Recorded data
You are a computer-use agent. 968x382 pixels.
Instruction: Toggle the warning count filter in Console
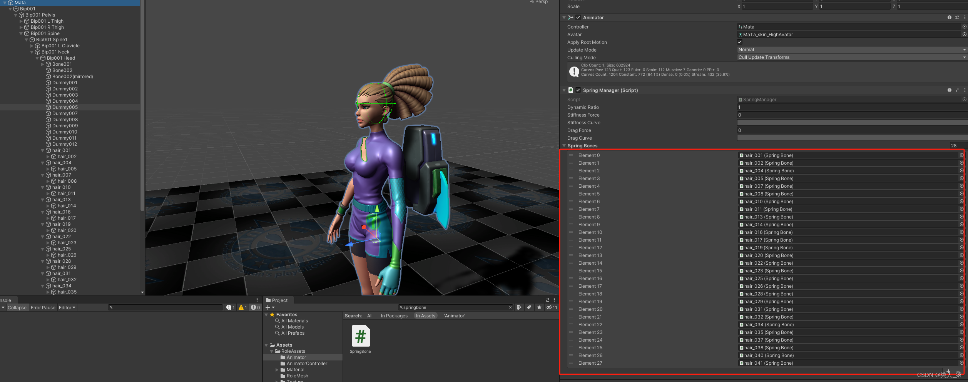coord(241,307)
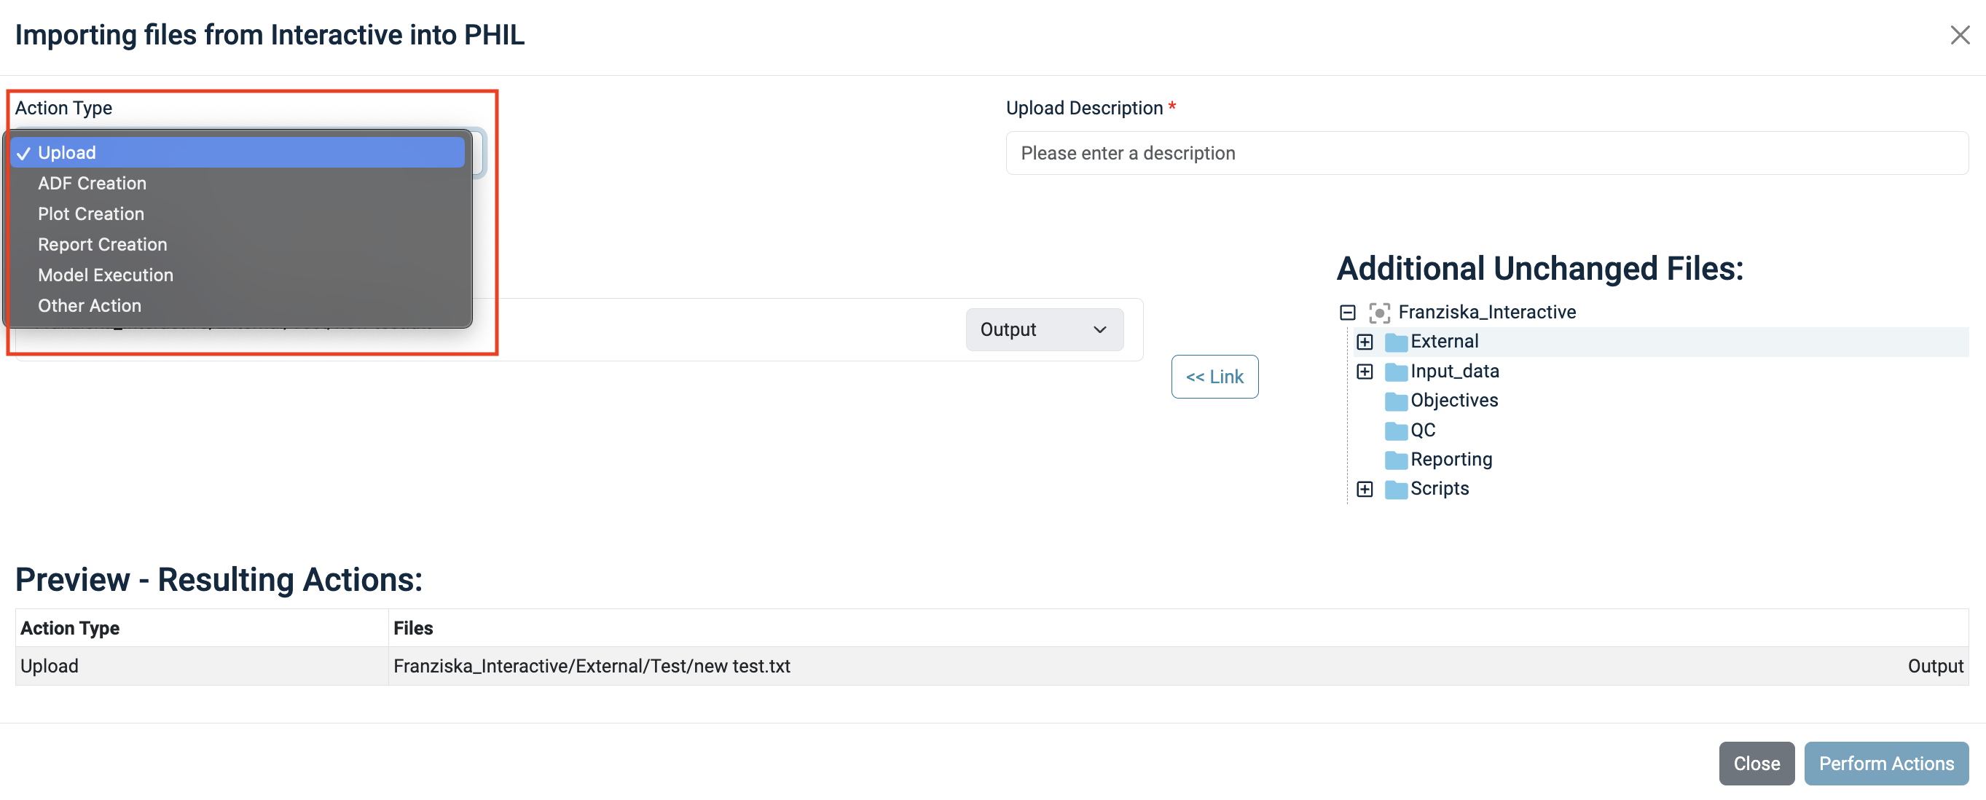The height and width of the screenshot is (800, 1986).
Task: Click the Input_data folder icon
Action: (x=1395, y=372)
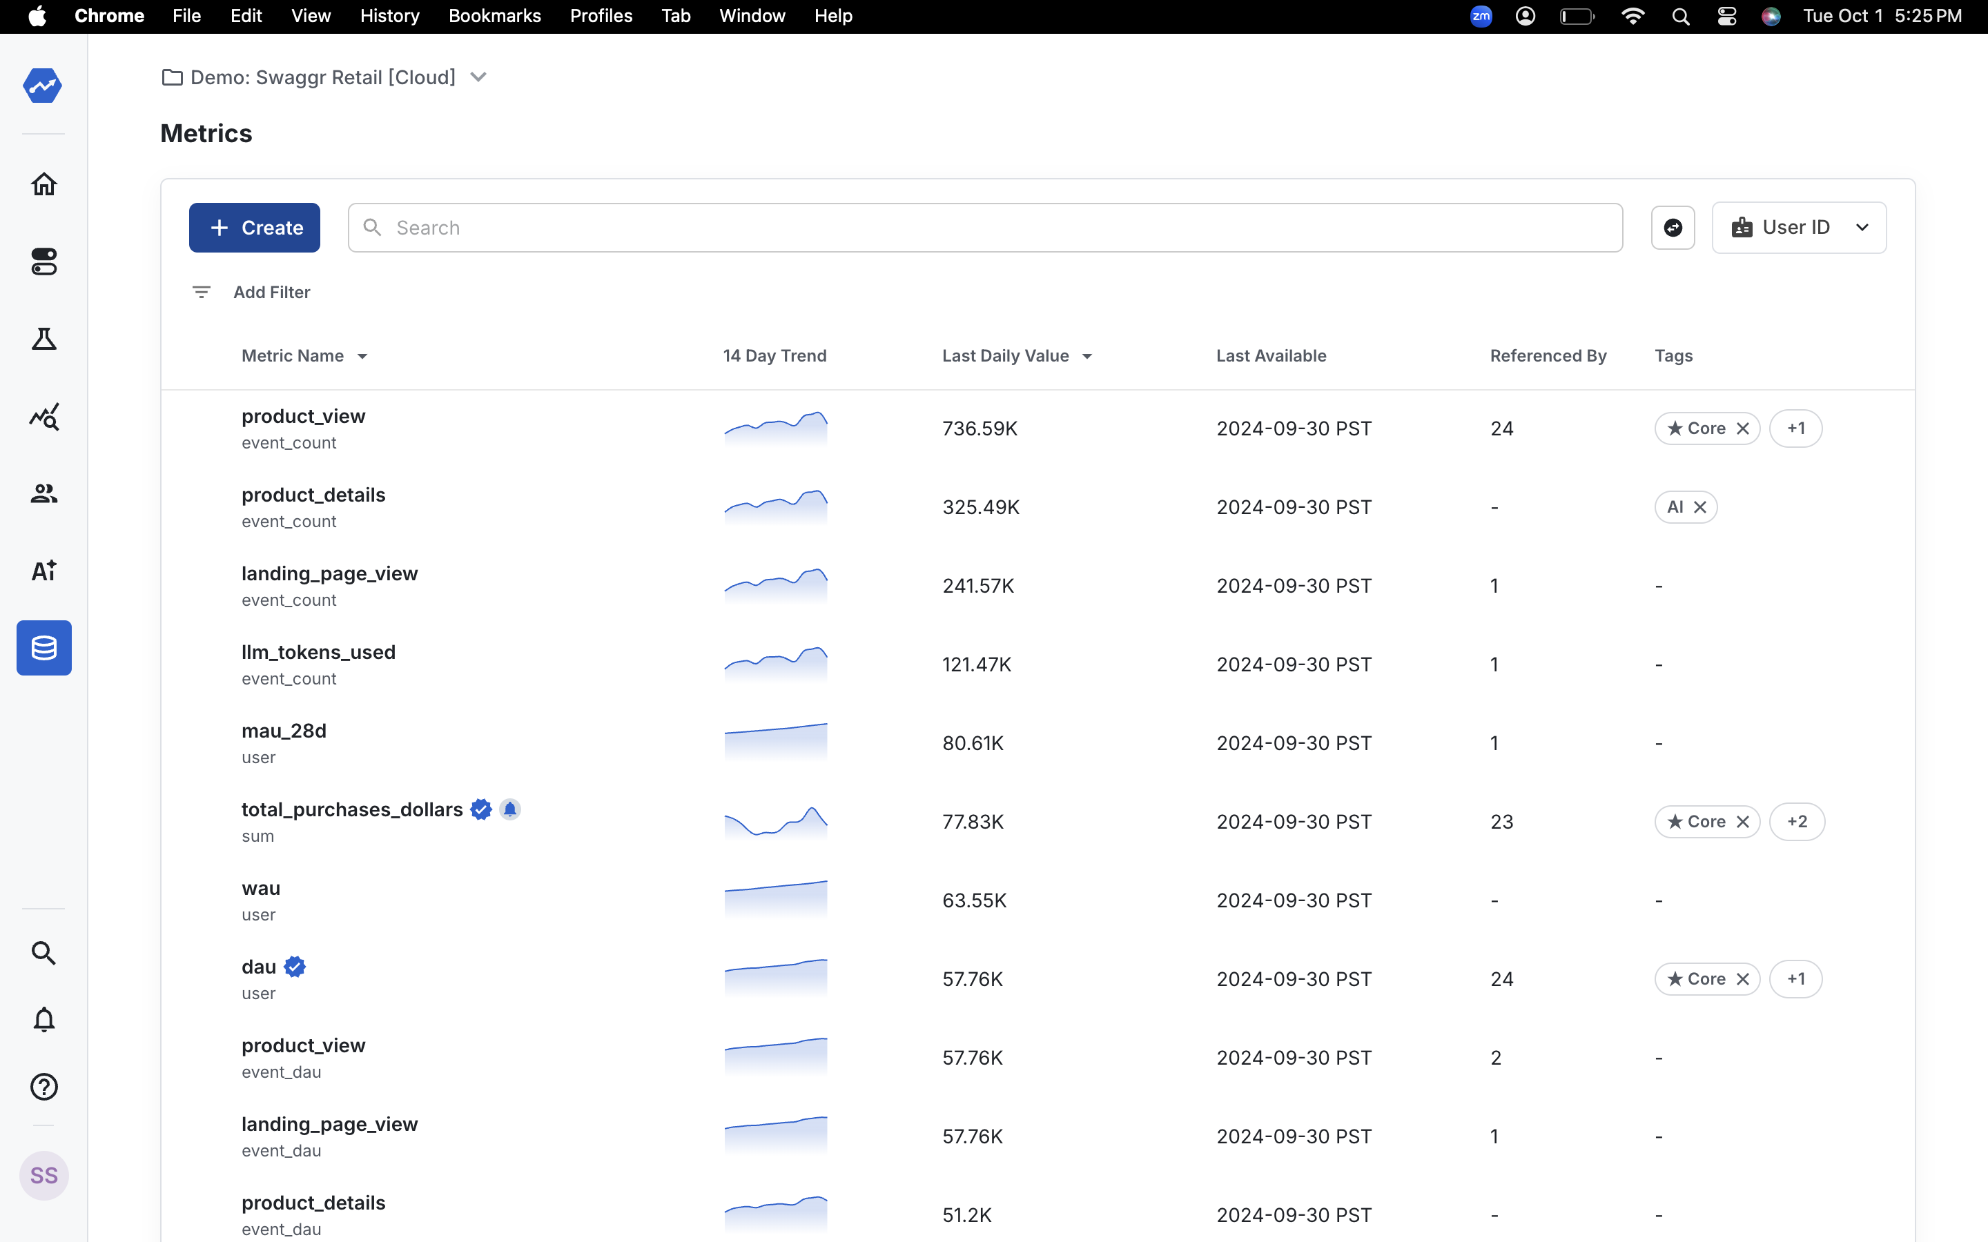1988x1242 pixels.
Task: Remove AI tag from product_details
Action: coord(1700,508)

● **EXERCISE DESCRIPTION**
For this exercise, return the data above exactly and leave every picture out.

● **OUTPUT**
You are a computer-use agent. 968x382 pixels.
Instruction: Toggle the warning count filter in Console
coord(241,307)
The height and width of the screenshot is (800, 1986).
Task: Click the Input_data folder icon
Action: (x=1395, y=372)
1988x1242 pixels.
Task: Remove AI tag from product_details
Action: coord(1700,508)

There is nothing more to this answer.